We train the model using Cross-Entropy Loss and Adam Optimizer. The model will learn to translate from English to Spanish.


In [None]:
def train(model, dataloader, loss_function, optimiser, epochs):
    """
    Trains the model for a specified number of epochs.

    Args:
        model (nn.Module): The model to be trained.
        dataloader (DataLoader): The DataLoader providing batches of data.
        loss_function (callable): The loss function used to calculate loss.
        optimiser (Optimizer): The optimizer used to update model parameters.
        epochs (int): The number of epochs to train the model.

    Prints:
        The average loss for each epoch.
    """
    model.train()
    for epoch in range(epochs):
        total_loss = 0 
        for i, (eng_batch, spa_batch) in enumerate(dataloader):
            eng_batch = eng_batch.to(device)
            spa_batch = spa_batch.to(device)

            target_input = spa_batch[:, :-1]
            target_output = spa_batch[:, 1:].contiguous().view(-1)

            optimiser.zero_grad()

            output = model(eng_batch, target_input)
            output = output.view(-1, output.size(-1))

            loss = loss_function(output, target_output)

            loss.backward()
            optimiser.step()
            total_loss += loss.item()
            
        avg_loss = total_loss/len(dataloader)
        print(f'Epoch: {epoch + 1}/{epochs}, Loss: {avg_loss:.4f}')

In [163]:
BATCH_SIZE = 64
dataset = EngSpaDataset(eng_sentences, spa_sentences, eng_word2idx, spa_word2idx)
dataloader = DataLoader(dataset, batch_size=BATCH_SIZE, shuffle=True, collate_fn=collate_fn)

In [164]:
model = Transformer(d_model=512, num_heads=8, d_ff=2048, num_layers=6,
                    input_vocab_size=eng_vocab_size, target_vocab_size=spa_vocab_size,
                    max_len=MAX_SEQ_LEN, dropout=0.1)

In [None]:
model = model.to(device)

Source excerpt ▸
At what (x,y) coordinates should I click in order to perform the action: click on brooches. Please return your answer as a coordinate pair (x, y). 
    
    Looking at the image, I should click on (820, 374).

Exercise set ▸
1: According to the page excerpt, which loss function and optimizer are used to train the model?
2: In the page excerpt, rewrite the paragraph beginning "We train the model using" as a short list that keeps its main facts.
3: Rewrite the part of the page excerpt that begins at the words "model.train()" and stops after "eng_batch = eng_batch.to(device)", changing "total_loss" to "running_loss".

Outputs ▸
1: Cross-Entropy Loss and the Adam optimizer.

2:
- Loss function: Cross-Entropy Loss
- Optimizer: Adam
- Goal: the model learns to translate from English to Spanish

3:
model.train()
    for epoch in range(epochs):
        running_loss = 0 
        for i, (eng_batch, spa_batch) in enumerate(dataloader):
            eng_batch = eng_batch.to(device)